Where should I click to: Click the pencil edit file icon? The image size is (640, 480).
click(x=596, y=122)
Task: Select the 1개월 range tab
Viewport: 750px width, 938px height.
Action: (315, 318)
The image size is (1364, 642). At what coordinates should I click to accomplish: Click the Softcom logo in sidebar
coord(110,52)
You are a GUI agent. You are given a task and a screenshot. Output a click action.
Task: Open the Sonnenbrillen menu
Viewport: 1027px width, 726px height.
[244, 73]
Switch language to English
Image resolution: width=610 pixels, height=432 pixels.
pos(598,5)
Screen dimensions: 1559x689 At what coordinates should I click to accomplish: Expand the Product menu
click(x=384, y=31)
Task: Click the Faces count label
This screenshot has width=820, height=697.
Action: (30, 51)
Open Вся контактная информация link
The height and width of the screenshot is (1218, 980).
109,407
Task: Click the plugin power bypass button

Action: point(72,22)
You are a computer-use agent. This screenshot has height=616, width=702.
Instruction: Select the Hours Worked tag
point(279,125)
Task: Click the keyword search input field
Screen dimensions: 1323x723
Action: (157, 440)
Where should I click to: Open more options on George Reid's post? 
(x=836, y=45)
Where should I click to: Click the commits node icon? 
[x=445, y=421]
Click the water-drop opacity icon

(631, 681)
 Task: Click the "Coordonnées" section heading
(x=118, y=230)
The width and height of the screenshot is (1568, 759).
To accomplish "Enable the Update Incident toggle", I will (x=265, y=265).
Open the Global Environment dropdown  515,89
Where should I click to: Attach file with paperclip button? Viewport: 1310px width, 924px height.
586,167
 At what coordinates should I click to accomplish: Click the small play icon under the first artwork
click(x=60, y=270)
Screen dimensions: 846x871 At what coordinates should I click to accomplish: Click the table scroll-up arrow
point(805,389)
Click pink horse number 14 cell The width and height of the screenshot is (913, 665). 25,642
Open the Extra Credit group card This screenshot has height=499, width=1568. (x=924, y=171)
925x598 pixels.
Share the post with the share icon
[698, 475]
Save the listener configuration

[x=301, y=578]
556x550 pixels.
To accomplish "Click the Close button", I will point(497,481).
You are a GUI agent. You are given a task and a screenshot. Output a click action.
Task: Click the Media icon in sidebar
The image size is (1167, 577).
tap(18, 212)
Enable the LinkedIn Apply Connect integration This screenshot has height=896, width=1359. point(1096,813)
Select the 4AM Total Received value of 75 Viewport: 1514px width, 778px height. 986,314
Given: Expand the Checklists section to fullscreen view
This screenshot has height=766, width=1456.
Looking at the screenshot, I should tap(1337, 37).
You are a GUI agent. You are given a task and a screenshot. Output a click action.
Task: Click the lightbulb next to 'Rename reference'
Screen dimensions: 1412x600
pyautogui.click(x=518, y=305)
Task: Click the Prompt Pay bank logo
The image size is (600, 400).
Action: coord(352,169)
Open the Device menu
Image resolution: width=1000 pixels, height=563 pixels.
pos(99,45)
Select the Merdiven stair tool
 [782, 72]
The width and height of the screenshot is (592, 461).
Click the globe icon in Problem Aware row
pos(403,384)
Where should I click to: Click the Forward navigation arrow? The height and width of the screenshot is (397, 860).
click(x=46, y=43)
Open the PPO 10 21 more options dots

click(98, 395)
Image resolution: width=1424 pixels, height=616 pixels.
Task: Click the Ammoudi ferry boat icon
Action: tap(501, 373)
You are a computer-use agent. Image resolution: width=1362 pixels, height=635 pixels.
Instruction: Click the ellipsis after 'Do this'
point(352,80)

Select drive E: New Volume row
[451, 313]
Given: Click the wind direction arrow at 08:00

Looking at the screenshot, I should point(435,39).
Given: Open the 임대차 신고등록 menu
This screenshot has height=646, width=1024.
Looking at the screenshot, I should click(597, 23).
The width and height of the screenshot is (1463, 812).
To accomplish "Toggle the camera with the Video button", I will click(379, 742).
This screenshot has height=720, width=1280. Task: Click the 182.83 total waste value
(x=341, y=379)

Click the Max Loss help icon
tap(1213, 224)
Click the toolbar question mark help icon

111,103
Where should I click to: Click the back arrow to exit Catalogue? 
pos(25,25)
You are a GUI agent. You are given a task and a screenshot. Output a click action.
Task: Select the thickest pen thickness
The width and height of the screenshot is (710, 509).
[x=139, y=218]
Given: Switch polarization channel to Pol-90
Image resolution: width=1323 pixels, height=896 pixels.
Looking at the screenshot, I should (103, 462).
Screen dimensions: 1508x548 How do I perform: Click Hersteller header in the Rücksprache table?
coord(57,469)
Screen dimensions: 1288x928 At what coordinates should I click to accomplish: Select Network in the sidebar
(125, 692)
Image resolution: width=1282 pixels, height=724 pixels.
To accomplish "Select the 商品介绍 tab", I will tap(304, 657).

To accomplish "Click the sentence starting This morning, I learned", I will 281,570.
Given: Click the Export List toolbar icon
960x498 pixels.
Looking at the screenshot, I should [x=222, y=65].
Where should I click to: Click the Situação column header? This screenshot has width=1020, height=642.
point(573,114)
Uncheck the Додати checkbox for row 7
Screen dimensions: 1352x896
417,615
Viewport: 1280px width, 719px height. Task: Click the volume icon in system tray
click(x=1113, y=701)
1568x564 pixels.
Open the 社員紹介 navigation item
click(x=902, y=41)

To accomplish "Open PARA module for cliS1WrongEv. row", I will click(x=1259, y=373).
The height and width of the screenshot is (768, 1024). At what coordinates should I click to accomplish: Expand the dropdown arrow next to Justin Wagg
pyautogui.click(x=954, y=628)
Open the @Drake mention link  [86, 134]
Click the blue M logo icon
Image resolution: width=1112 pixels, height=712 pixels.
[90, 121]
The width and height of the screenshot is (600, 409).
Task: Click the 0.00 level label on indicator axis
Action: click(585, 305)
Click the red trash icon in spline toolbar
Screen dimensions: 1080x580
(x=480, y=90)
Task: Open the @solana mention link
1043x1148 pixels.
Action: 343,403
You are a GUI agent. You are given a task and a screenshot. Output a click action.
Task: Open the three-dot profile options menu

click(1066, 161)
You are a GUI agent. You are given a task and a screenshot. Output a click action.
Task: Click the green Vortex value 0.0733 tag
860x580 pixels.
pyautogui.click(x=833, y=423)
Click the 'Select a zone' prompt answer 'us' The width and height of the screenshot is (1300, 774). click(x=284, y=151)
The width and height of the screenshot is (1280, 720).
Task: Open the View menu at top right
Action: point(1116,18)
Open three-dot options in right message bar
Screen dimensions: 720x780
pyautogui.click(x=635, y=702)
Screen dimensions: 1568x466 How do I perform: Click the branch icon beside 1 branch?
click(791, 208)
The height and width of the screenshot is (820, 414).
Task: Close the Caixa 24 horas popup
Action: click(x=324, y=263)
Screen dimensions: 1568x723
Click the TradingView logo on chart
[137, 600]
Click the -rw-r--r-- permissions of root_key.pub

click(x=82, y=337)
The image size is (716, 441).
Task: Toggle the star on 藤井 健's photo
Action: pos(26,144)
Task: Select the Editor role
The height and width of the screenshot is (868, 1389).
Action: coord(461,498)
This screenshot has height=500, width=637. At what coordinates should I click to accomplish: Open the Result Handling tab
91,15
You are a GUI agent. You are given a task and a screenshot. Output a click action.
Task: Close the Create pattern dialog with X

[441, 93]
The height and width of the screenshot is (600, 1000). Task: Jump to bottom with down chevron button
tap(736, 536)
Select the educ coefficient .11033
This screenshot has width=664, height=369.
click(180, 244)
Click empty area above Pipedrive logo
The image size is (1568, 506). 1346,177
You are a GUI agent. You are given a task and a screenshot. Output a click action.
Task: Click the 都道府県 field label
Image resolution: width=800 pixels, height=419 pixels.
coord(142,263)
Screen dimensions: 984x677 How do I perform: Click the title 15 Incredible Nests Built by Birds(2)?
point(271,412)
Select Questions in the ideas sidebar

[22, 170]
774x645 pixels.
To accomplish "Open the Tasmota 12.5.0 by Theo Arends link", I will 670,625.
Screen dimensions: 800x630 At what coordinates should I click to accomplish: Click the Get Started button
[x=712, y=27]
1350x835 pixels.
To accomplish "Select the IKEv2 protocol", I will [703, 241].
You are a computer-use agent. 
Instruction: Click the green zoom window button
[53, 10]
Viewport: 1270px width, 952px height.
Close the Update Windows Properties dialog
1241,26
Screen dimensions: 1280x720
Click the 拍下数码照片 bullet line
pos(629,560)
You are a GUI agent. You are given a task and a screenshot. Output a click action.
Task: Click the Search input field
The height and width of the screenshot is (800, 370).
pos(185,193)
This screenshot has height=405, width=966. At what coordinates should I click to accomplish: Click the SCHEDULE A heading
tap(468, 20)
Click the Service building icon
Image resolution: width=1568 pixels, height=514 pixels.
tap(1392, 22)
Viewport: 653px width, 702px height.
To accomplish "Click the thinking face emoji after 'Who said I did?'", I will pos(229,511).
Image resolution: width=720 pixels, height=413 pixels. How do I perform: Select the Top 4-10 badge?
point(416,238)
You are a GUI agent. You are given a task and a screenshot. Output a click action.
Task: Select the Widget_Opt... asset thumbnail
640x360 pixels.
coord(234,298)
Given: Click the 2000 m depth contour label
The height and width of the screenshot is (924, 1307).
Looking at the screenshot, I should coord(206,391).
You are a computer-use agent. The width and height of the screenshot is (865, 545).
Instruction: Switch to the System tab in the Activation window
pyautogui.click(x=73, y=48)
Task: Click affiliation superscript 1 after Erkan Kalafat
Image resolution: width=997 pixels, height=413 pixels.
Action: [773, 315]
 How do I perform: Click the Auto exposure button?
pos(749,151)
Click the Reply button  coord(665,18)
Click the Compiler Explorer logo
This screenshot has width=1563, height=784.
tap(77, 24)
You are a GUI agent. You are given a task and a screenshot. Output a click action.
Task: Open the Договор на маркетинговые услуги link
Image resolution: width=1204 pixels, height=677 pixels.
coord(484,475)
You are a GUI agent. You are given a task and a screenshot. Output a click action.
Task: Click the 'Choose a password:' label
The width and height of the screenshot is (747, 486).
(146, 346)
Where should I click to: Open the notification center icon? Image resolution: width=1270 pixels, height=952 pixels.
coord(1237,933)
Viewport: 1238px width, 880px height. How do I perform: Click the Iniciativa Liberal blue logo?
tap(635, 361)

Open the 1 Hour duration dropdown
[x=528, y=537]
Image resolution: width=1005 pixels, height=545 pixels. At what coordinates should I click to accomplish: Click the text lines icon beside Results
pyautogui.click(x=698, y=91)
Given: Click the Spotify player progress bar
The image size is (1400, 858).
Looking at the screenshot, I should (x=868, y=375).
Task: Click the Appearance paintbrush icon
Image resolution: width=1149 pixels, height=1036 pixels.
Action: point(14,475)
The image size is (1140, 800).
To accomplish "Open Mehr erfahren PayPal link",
··········
Could you copy each line in the listing above that includes the word "will"?

To accomplish "Enable the Update Incident toggle", I will (x=265, y=265).
To accomplish "Click the Close button", I will point(497,481).
To accomplish "Toggle the camera with the Video button", I will click(379, 742).
To accomplish "Select the 商品介绍 tab", I will tap(304, 657).
To accomplish "Click the sentence starting This morning, I learned", I will 281,570.
To accomplish "Open PARA module for cliS1WrongEv. row", I will click(x=1259, y=373).
To accomplish "Open the Tasmota 12.5.0 by Theo Arends link", I will 670,625.
To accomplish "Select the IKEv2 protocol", I will [703, 241].
To accomplish "Click the thinking face emoji after 'Who said I did?'", I will pos(229,511).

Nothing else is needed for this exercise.